··· TEXTE À LIRE

Accueil > Persichetti : Extrait du Rejet de l’autorisation temporaire de sortie et son (…)
Persichetti : Extrait du Rejet de l’autorisation temporaire de sortie et son commentaire
Publie le lundi 21 mars 2005 par Open-Publishing1 commentaire
Persichetti : Extrait du Rejet de l’autorisation temporaire de sortie et son commentaire par Paolo himself !
Extrait du Rejet de l’autorisation temporaire de sortie rendue le 17 février 2005 par le magistrat d’application des peines de Viterbe
[...]
Considéré qu’au vu de la formulation d’un jugement portant sur la cessation de la dangerosité sociale, dans le cas d’espèce des condamnations pour des infractions de terrorisme et subversion de l’ordre démocratique, il n’est pas suffisant la simple autodissolution de l’organisation terroriste, ou la réinsertion sociale et dans le travail, comme a été le cas de Persichetti en France. Attendu qu’il n’y a aucune trace qui prouve que Persichetti ait assumé publiquement des positions de dissociation de la lutte armée et de réflexion morale sur le meurtre réalisé, d’autant plus nécessaire face à la grave recrudescence du phénomène terroriste clairement inspiré à l’idéologie des Brigades Rouges ;
Que la position de Persichetti ne peut être donc assimilée à celle des autres terroristes qui, après une longue période de détention et de soufferte et approfondie réflexion critique de leur déviance, ont obtenu la concession des aménagements (benefici) pénitentiaires ;
Que, finalement, il n’est pas possible d’exclure la persistance d’un risque de fuite du détenu, compte tenu de la quantité considérable de peine qui reste à purger et de sa volontaire soustraction à l’exécution de la peine qui s’est prolongée pendant plus de dix ans ;
L’autorisation de sortie doit être rejetée.
P. C. M.
Vu l’art. 30 ter O.P. Sur avis conforme du directeur de la prison de Viterbe
REJETE La demande d’autorisation temporaire de sortie présentée par Persichetti Paolo.

······
··· DONNÉES EXTRAITES

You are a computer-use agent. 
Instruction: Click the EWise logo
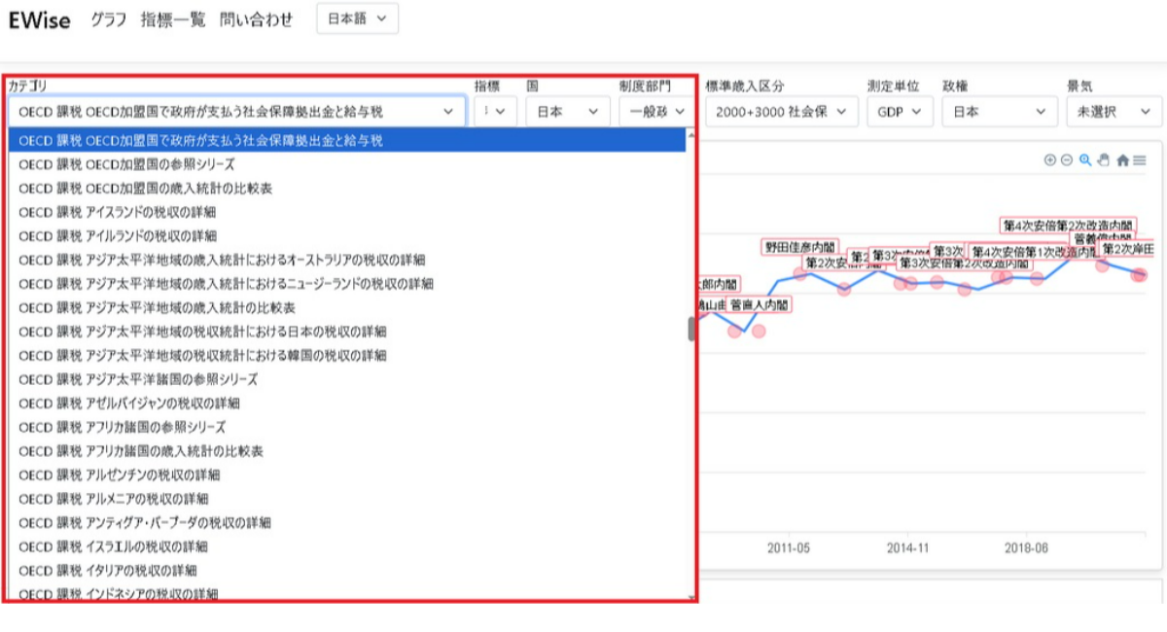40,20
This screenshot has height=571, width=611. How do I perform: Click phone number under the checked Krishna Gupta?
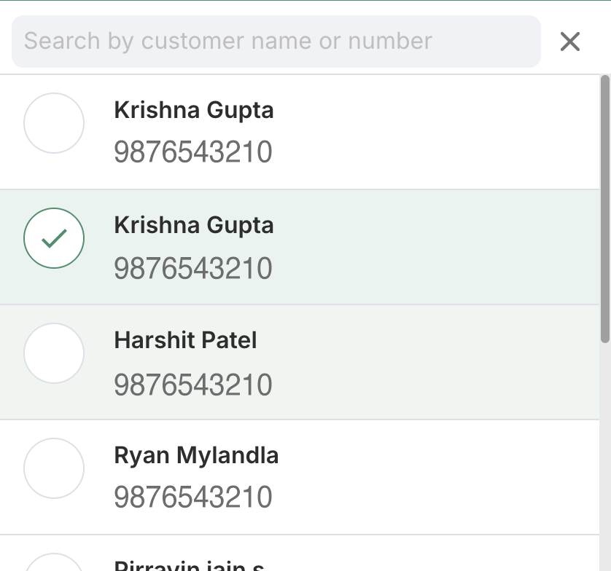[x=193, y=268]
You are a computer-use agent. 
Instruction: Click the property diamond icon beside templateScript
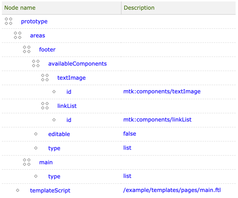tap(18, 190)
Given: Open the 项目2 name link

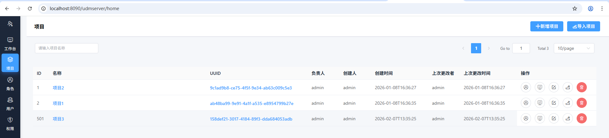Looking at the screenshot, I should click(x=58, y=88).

······
··· DONNÉES EXTRAITES

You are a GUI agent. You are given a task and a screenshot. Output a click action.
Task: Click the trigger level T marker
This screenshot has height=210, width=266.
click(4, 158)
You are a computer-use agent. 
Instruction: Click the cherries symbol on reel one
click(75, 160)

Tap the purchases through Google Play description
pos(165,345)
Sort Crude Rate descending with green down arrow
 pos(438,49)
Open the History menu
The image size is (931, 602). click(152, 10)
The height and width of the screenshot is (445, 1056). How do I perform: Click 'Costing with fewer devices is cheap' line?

······

CONSIGNES: Dans le texte sur le rejet de l'autorisation de sortie de Persichetti, qui a rendu cette décision le 17 février 2005 ?

RÉSULTAT: Le magistrat d'application des peines de Viterbe.